**Text extract**:
In February this year, His Highness Shaikh Mohammad Bin Rashid Al Maktoum, Vice-President and Prime Minister of the UAE and Ruler of Dubai, laid out in an op-ed piece in Gulf News the importance of happiness to the future development of the UAE. He stated that government “should nurture an environment in which people create and enjoy their own happiness” and that “happiness of individuals, families and employees, their satisfaction with their lives and optimism for the future, are crucial to our work, which cuts across every sector of government”. As part of this commitment of the state, Uhoud Bint Khalfan Al Roumi was sworn in as Minster of State for Happiness.

We may ask why the UAE has decided to create this post and what underlying purpose might it have? There may be several reasons. For one, it is clear that the UAE is always striving to improve and innovate. The creation of the portfolio of Minister of Happiness is undoubtedly part of a broader strategy of progressive thinking and policy-making, which is already in place in many other sectors of the country. According to the United Nations 2016 Happiness Report, the UAE ranks as the 28th happiest country in the world. The appointment of a woman Minister of Happiness is also a symbolic and practical way to empower more women in leadership positions, thereby creating a fresh flow of new ideas. Two other minsters, appointed around the same time, namely the Minister of Tolerance and the Minister of Youth and the Future, are also women.

The 2016 UN Happiness Report includes the rankings of 157 countries based on survey data from 2013 to 2015. Each country had a sample size of around 3,000 people who answered questions pertaining to six variables: Per capita gross domestic product (GDP), healthy life expectancy, social support, freedom, generosity and absence of corruption. Denmark, Switzerland and Iceland topped the list of happiest countries in the world, while Togo, Syria and Burundi were the least happy countries on the planet — from among the 157 surveyed.

If the UAE is striving to improve its state of happiness, then looking at the happiest countries is a logical step. What, if anything, can the UAE learn from small, but happy, European states like Denmark, Switzerland and Iceland? Can the Danish model, for example, be implemented in the UAE?

Among other things, Denmark offers its citizens generous unemployment benefits, free university education, universal health care, maternity and paternity leave. It has low crime rates and five weeks of paid vacation a year. In those regards, Denmark bears striking similarities to the UAE. However, one major difference is the high tax rate in Denmark. Despite the tax rate hovering around 60 per cent, Danes in general are willing to pay these taxes since they seem to cherish the life-work balance that their country has to offer. But are Danes truly happy or just satisfied and content? Does the concept of happiness vary cross-culturally? It’s hard to tell.

**Information provided**:

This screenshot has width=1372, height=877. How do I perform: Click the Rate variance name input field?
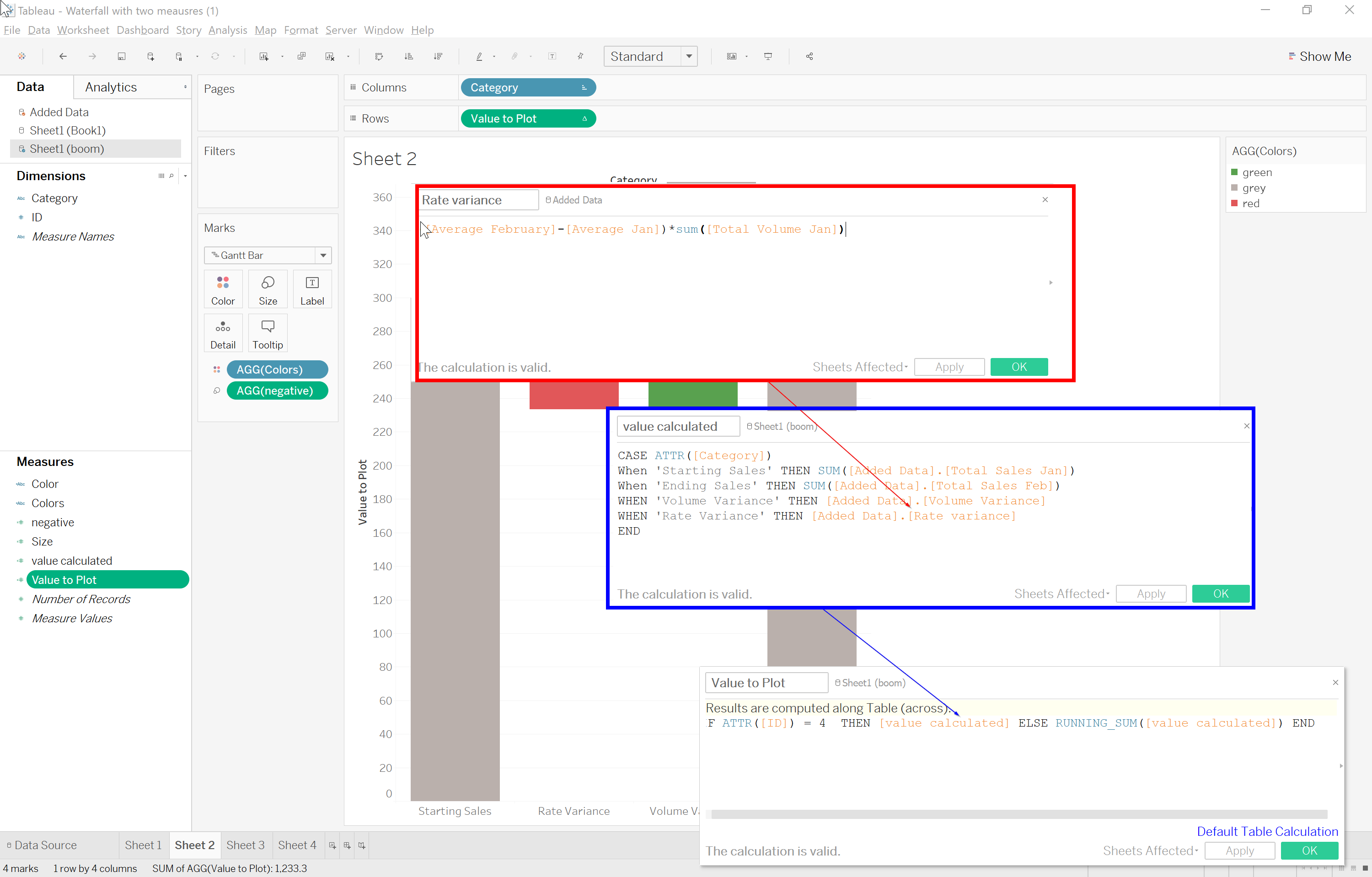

**Problem to solve**: Do these statements agree with the text on the UAE's Minister of Happiness: (a) the UAE ranks 28th in the 2016 UN Happiness Report, (b) that report ranks 150 countries, and (c) Denmark's tax rate is around 40 per cent? Give yes or no for each, quoting the deciding words of the text.

**Reply**:
(a) Yes: "the UAE ranks as the 28th happiest country in the world."
(b) No: "includes the rankings of 157 countries"
(c) No: "the tax rate hovering around 60 per cent"